I grew up next door to my grandmother, and called her Granny. Back then I was better acquainted with Granny than Tasha Tudor. She was always busy and in good humor, and always ready to have tea or bake cookies, though everyone knew she napped each afternoon between two and three and took care not to disturb her. She did say, however, that she didn’t mind hearing the lawn being mown while she rested, or the commission of other industrious projects, for example, splitting wood, or minor carpentry jobs.
The speckled cookies were two thin wafers with a layer of melted semisweet chocolate between. She often put the wafers in the oven around the time she anticipated visitors. When you came in the door, the remnants of rolled out dough sat beside the round, fluted cookie cutter on the marble top, and cookies were cooling on a rack on the table opposite the wood stove. After a warm greeting she might ask if you would be good enough to stand before the stove and stir the semisweet chocolate chips in the double boiler until they melted, then assemble the cookies. All the while she carried on a lively conversation, busy preparing tea or getting supper together.

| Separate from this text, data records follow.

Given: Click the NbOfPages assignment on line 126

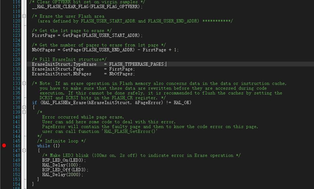Looking at the screenshot, I should tap(105, 50).
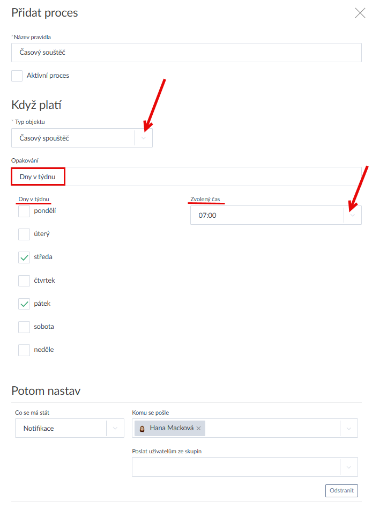
Task: Expand the Komu se pošle dropdown arrow
Action: tap(348, 429)
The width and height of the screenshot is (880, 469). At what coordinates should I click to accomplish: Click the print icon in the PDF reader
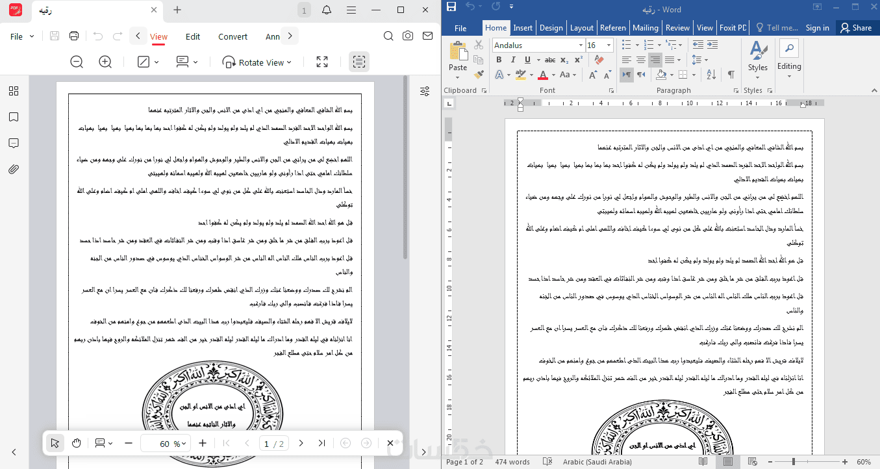[x=74, y=36]
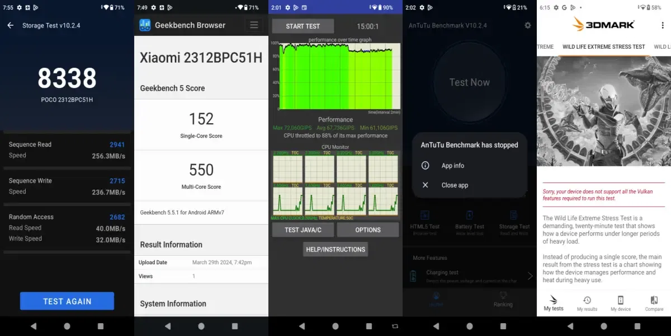Viewport: 671px width, 336px height.
Task: Open the Battery Test in AnTuTu
Action: point(470,220)
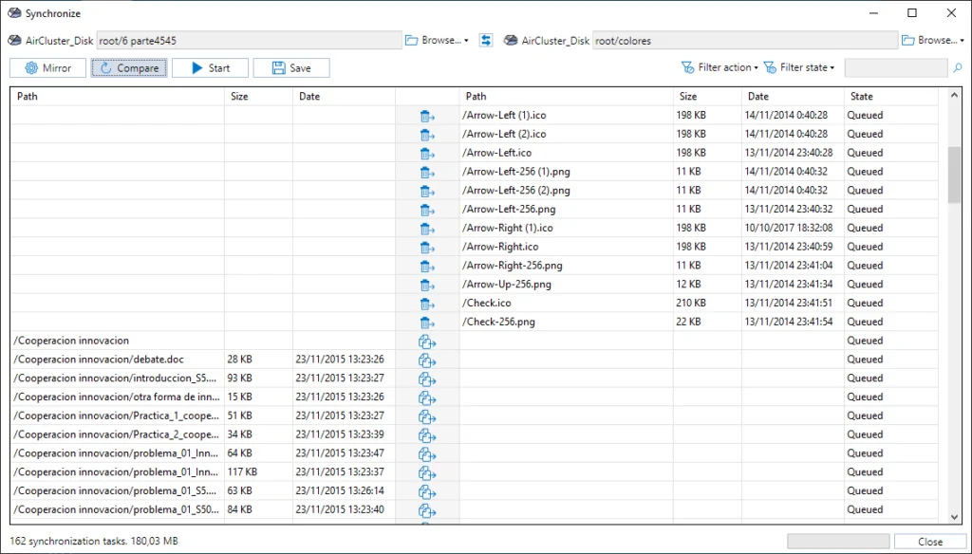
Task: Click the search magnifier icon
Action: [957, 68]
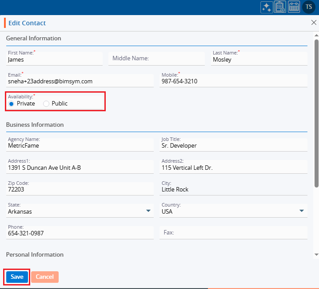The width and height of the screenshot is (319, 289).
Task: Close the Edit Contact panel
Action: (x=314, y=23)
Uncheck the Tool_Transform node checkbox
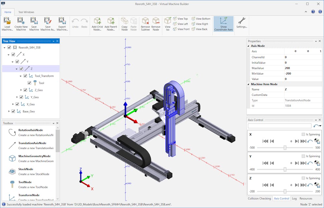 pyautogui.click(x=25, y=76)
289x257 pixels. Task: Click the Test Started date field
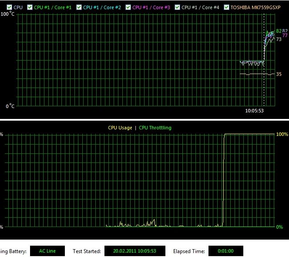click(x=134, y=251)
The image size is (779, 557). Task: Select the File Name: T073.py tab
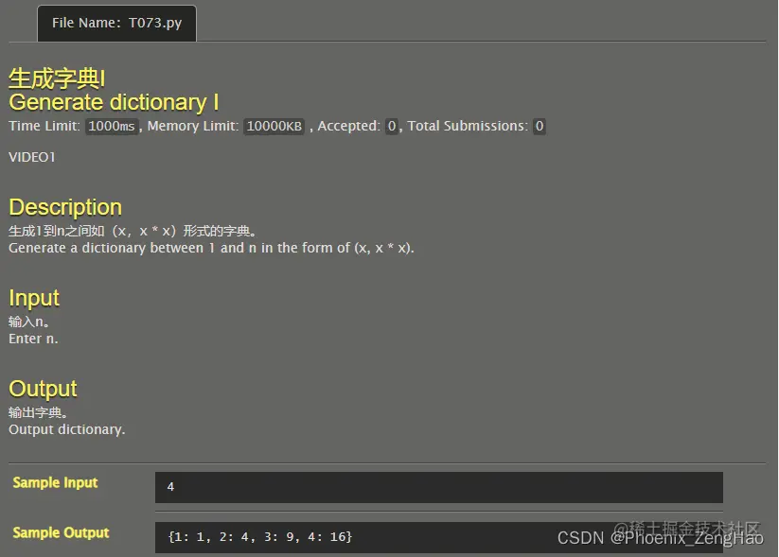pyautogui.click(x=116, y=24)
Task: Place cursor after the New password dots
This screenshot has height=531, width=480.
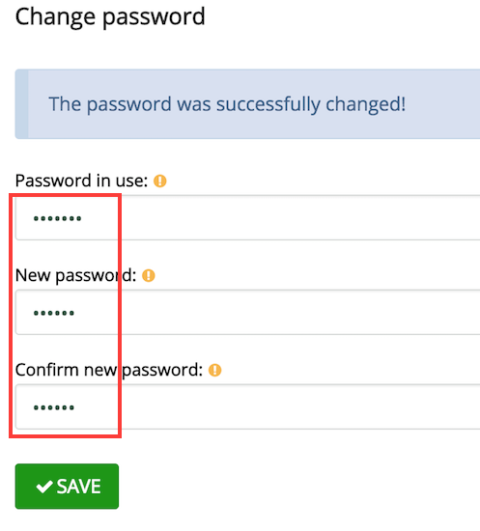Action: tap(76, 313)
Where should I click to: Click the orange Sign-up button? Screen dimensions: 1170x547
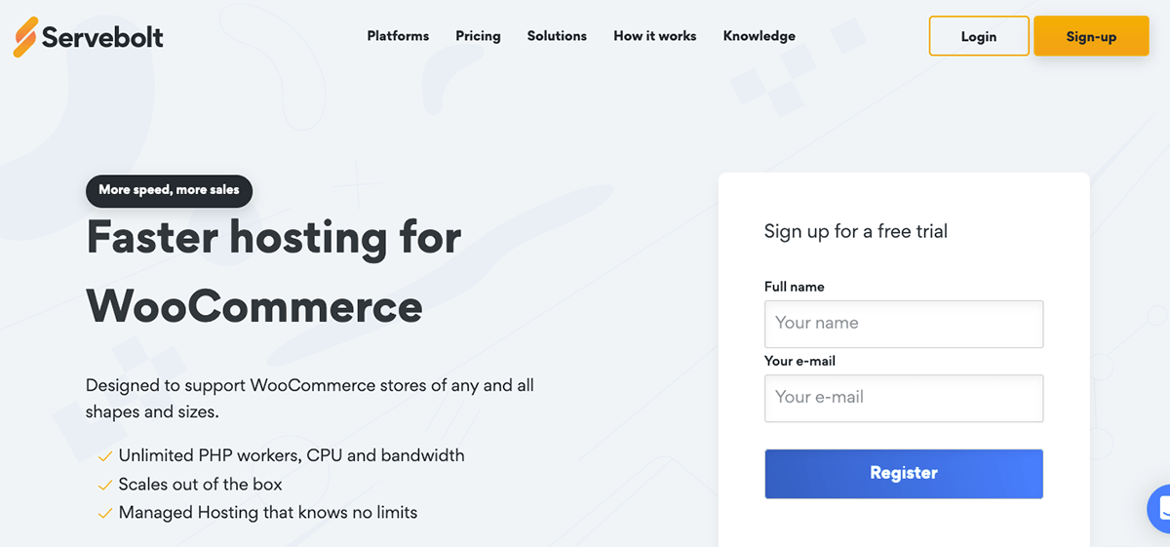point(1091,36)
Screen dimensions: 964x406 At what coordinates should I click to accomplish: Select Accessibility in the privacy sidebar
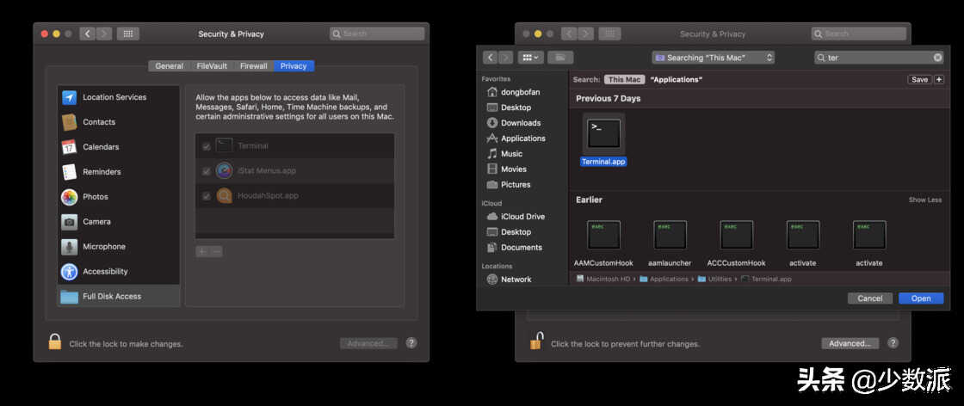(x=105, y=271)
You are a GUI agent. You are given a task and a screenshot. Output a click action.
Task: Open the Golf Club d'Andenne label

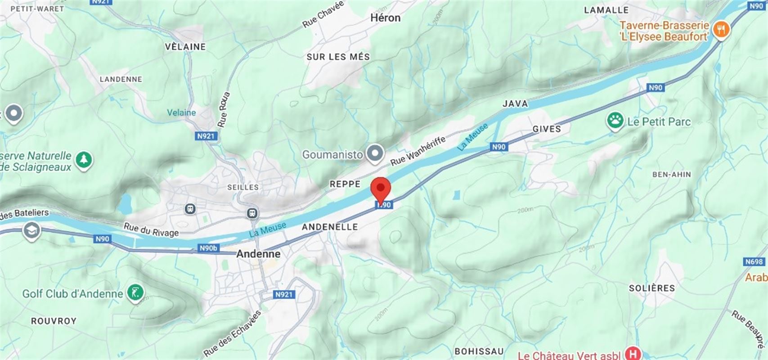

Granny had many friends and visitors. All kinds of people. Young women seemed interested in her. There was little difficulty finding men to help out around the place. There were publishers, literary agents, and the spontaneous appearance of fans, who Granny might put to work. She often got people to work on projects together. Her home was a busy place. As I got older, I got to know Tasha Tudor. She possessed numerous far ranging talents, and excelled in business, and her chosen field of writing and illustrating. She was a highly motivated, charming, self-sufficient woman people remain fascinated by to this day.